If the construction start is delayed four or five years, the final bill could climb as high as $400 million.
Four years ago, the state promised Monroe County that it would deliver $200 million in bond money to the county to help with the remaining systems. Thus far, the state Legislature hasn’t lived up to that promise, and current rumor is that it probably won’t in the foreseeable future.
But the state mandate requiring sewer treatment systems to be upgraded to Advanced Wastewater Treatment standards remains in place.
We have already received one extension from the original July 2010 deadline to a December 2015 deadline. That deadline could have been met if construction had started earlier this year.
Now, the deadline will come and go before the county can put the entire system in the ground.
It should be on the back of the state of Florida to contribute in some fashion to the construction of the county’s remaining systems.
Two years ago, county officials asked for the authority to ask local voters for an additional one-cent sales tax to finance construction. They were turned down by a no-new-tax state mentality.
Local officials have a plan of sorts. They plan to raise $50 million by assessing local property owners $5,700 per EDU. Local officials plan to ask voters for an extension of an existing one-cent sales tax at the November general election next year.
The existing tax is set to expire in 2018, but all of the money from that tax is already pledged to pay off debts incurred for other wastewater systems in other parts of Monroe County.
If voters approve the extension, county officials believe they can raise another $50 to $60 million over 15 years to pay off part of the debt they will incur for the Cudjoe Regional system.

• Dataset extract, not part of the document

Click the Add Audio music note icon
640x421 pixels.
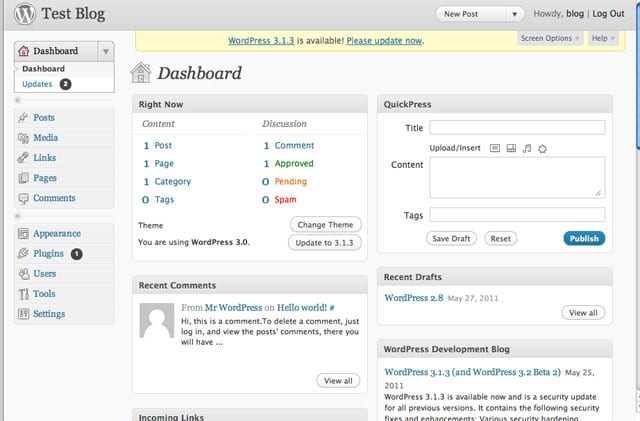click(527, 148)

The remaining $50 million we had hoped would come from the state, rather than from user fees on the local residents, which could result in a monthly sewer bill of nearly $100 monthly.
But residents in other areas of the county which have moved forward on completion of wastewater projects, several of which were paid wholly or partly by the soon-to-expire sales tax, have come out against an extension of the tax.
For the last two decades, Monroe County has been collecting the sales tax from every person who buys products in the Florida Keys. Some of that money went to Stock Island to complete that system, a lot went to Big Coppitt to complete that system, Baypoint was built using that money, and Key Largo got $20 million to jumpstart its system construction.
Now, voters in those same areas don’t want to return the favor to Lower Keys residents for the construction of the Cudjoe Regional.
Lower Keys property owners, residents and visitors have paid the extra penny for nearly two decades.
We’re aware that the money wasn’t always wisely spent by a former county commission, and that has left a bad taste in the mouth for many county voters.
But as an island chain joined to the mainland by a single road that everyone shares, we have always been forced to do on our own what larger areas, with more voters, have done with the help of the state. And this issue should be no different.
There is no way right now that Monroe County can come up with the money to pay for the Cudjoe Regional system without some solid funding.
The state needs to come through, although chances are it won’t. That leaves Lower Keys property owners to fend for themselves, and they need the help of those they have helped in the past.
None of us like taxes, but we’re already paying the one cent. The folks in the Lower Keys need the support to continue that one cent to avoid paying for the entire cost of the Cudjoe Regional. That’s something no other area of the Keys has been forced to do.
Approving the extension when it hits the ballot next November is the fair thing to do. We hope fairness wins out over the NIMBY or got-miner attitude currently on display.